Duncan taught first at Maitland, and there engaged in his first colonial controversy, repudiating an Anglican minister's designation of the Pope as 'the man of sin' (Correspondence Between the Rev. Mr Stack … and W. A. Duncan … and A Reply to the Reverend W. Stack's Attempted Defence of His Lecture, Sydney, 1839). In 1839 he became foundation editor of the Roman Catholic Australasian Chronicle, published in Sydney. Its columns ably expounded the rights, not only of the church, but of other out-groups, especially small farmers and working men. Duncan saw the established landowners as Australia's bane, falsely claiming to be an aristocracy. Against their pretensions he urged the growth of representative institutions in which the popular voice would assert itself. His chief ally among colonial politicians was the radical Henry Macdermott.
Politics never swamped Duncan's cultural interests. Adept in Latin, Greek, Italian, French and Spanish, he read widely in modern and classical literatures. In 1840 he published Aroldo and Clara, An Historical Poem. Translated from the Italian of Silvio Pellico and in 1841-42, expressing another love, wrote two patriotic songs which Isaac Nathan set to music.
Duncan's skill did not save him from conflict with his co-religionists.

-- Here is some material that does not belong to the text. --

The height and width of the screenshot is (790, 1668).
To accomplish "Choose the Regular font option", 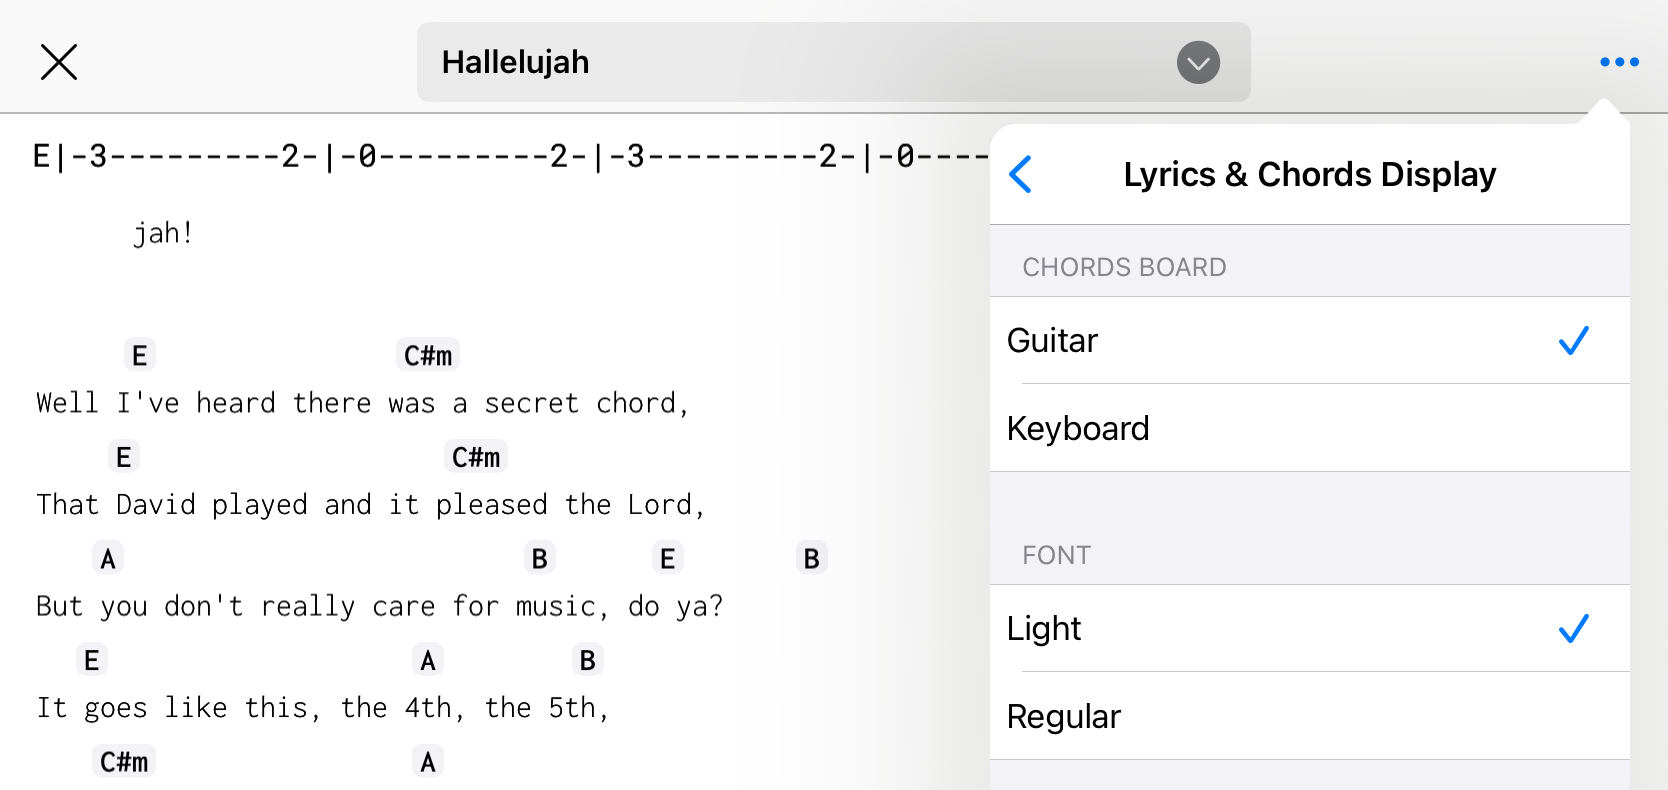I will click(x=1309, y=716).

He disliked the ex-convict parvenu Irish who dominated the Sydney laity and financed the Chronicle. In the tension which developed between them and the English Benedictine bishop, John Bede Polding, his sympathies were strong with Polding. Polding being abroad, Duncan's critics, egged on, he alleged, by his political enemy, William Charles Wentworth, forced him from the editor's chair late in 1842, provoking his An Appeal from the Unjust Decision of the Very Rev. Vicar General (Sydney, 1843). In 1843 Duncan also published three polemical Letters, which answered Robert Allwood's criticism of Polding's assumption of a territorial title. Yet Polding did not reinstate Duncan to the Chronicle and the two thereafter were alienated.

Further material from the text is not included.